Could it be that, after over 11 years of the Labour Government's making a complete dog's breakfast of almost everything it touches, we just haven't the energy to complain any more? Do you, like me, notice how disasters and failures that, a couple of decades ago would have resulted in the immediate execution of a minister, and possibly even worse than that, instead pass almost without comment, because we have become so resigned to being governed in this third-rate way?

This must be the case, for I can think of no other reason why the appalling Ed Balls, the Schools Secretary, still has his bottom on the Consolidated Fund this morning. Why, when one in five primary schools has not had its Sats results and the entire credibility of the testing system is in ruins, does this man remain in office? He is not the Health Secretary, or the Immigration Secretary, or the Corned Beef Secretary. He is the Schools Secretary. That means, unless somebody is keeping something rather important from us, that schools and the means of regulating them are his responsibility, and he has failed. That is not, though, the way Mr Balls sees it.

He has perfected the approach that so disgusts millions of voters, and which sets an atrocious example to our country today: he blames somebody else, and with maximum indignation. Rather than arguing, as used to be the case in high office, that the buck stopped with him, he instead proclaims that he is "angry" and "upset" with ETS, the firm which marks the papers. He says he wants "an explanation about why ETS has not delivered on its obligations". I am sure I am not the only one who would also like an explanation of why this bombastic little man has not delivered on his.

But this, of course, neglects an important consideration. Mr Balls is special and he is different. He is the anointed of Gordon Brown and he expects, God help us, to be the next prime minister. He has, as many who have met him readily testify, the sort of charm that curdles milk. His belief in himself is epic; sadly, it is a belief that recognises no scintilla of fallibility. Therefore, when something goes wrong, it cannot possibly, or feasibly, be Mr Balls's fault.

This is not an isolated incident of Mr Balls's recklessness and foolishness. How can we forget his disgraceful attack on faith schools earlier this year, where he either invented or exaggerated faults with them in order to do down establishments that by and large achieve much better results than the comprehensive system he and his sort worship so intently?

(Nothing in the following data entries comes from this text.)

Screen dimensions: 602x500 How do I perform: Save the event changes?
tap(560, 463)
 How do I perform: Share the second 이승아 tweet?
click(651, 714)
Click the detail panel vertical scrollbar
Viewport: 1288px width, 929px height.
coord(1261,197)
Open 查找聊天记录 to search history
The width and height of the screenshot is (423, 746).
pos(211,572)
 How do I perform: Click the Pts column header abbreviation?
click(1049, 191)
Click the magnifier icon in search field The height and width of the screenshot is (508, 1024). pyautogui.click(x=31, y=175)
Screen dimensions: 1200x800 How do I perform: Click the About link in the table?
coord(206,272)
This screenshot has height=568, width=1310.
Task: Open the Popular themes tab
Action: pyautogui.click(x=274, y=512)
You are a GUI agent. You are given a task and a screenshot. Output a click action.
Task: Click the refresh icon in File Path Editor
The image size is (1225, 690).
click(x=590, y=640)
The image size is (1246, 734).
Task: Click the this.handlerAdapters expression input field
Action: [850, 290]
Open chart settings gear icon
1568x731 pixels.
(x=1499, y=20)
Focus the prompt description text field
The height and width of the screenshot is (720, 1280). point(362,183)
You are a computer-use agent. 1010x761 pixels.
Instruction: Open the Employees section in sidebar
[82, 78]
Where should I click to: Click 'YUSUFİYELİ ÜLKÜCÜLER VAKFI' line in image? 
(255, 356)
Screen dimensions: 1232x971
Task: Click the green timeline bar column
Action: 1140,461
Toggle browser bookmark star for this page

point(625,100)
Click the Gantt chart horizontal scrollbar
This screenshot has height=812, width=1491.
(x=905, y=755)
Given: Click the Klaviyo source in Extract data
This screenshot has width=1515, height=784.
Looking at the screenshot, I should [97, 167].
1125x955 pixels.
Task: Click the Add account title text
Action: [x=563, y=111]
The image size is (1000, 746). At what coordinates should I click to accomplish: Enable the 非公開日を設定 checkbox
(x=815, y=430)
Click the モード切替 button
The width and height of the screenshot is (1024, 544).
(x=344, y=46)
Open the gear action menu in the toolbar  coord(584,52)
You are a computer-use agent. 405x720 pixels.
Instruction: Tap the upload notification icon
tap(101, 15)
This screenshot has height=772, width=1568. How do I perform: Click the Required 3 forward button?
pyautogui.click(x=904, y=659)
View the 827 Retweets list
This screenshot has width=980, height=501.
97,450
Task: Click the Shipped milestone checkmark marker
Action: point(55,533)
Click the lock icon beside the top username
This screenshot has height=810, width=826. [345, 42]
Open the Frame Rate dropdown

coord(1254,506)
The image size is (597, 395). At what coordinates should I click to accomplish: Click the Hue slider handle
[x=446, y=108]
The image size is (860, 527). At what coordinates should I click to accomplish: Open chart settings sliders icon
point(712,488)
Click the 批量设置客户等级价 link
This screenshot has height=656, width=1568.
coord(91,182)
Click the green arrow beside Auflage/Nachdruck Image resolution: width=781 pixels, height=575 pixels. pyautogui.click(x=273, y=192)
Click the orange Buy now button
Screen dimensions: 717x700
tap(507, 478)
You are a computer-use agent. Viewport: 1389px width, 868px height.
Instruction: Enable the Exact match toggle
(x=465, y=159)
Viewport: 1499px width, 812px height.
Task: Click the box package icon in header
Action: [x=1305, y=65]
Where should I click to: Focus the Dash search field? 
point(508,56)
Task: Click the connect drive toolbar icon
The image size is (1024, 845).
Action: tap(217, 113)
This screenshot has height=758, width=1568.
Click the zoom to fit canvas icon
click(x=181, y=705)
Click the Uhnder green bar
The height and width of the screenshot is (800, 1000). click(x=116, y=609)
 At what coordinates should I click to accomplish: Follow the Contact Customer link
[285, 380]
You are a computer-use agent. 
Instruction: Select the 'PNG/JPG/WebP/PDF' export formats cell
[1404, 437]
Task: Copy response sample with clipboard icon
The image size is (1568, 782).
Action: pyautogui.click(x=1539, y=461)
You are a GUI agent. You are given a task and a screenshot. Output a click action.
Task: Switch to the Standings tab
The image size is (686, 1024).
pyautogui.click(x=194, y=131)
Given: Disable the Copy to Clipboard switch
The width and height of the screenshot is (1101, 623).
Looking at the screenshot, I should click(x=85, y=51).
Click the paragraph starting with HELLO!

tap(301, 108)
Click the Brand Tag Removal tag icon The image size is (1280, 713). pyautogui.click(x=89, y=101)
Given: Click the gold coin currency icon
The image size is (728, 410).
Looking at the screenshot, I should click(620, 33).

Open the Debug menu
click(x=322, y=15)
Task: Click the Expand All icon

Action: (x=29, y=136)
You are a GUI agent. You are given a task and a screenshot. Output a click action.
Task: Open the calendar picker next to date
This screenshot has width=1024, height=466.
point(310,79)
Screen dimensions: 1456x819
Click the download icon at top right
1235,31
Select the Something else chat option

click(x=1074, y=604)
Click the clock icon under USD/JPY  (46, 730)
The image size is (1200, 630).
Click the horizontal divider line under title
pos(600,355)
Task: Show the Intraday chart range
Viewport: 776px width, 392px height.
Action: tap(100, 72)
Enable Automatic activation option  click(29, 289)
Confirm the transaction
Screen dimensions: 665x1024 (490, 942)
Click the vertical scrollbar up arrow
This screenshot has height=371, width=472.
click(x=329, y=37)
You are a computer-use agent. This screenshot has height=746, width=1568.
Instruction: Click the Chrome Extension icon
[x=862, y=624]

Mr Balls couldn't care less about how schools are actually run. He wants to leave as his monument, when he ceases to be Schools Secretary, the fact that he furthered the socialist, anti-elitist creed. That will help wreck the life chances of scores of thousands of children, but it will make him the hero of the most bigoted, ignorant, spiteful and narrow-minded sect within his own party.

We are so poorly governed today not least because, when ministers fail, it is now acceptable for them to blame someone further down the food chain. Their colleagues, who are all in the same boat, encourage this. For what do they do if they lose their jobs? Who would employ someone even supposedly so clever as Mr Balls, given his record of achievement? Would you want him on your board of directors, or on the board of a company in which you or your pension fund held shares?

Schools' rankings in league tables will be unfairly affected by the failure to mark the Sats papers properly. The reputations of teachers may be called into question. Bad decisions about children's futures may be made. If Mr Balls could stop playing politics and thinking about himself, he might see these matters are not trivial. Unlike him.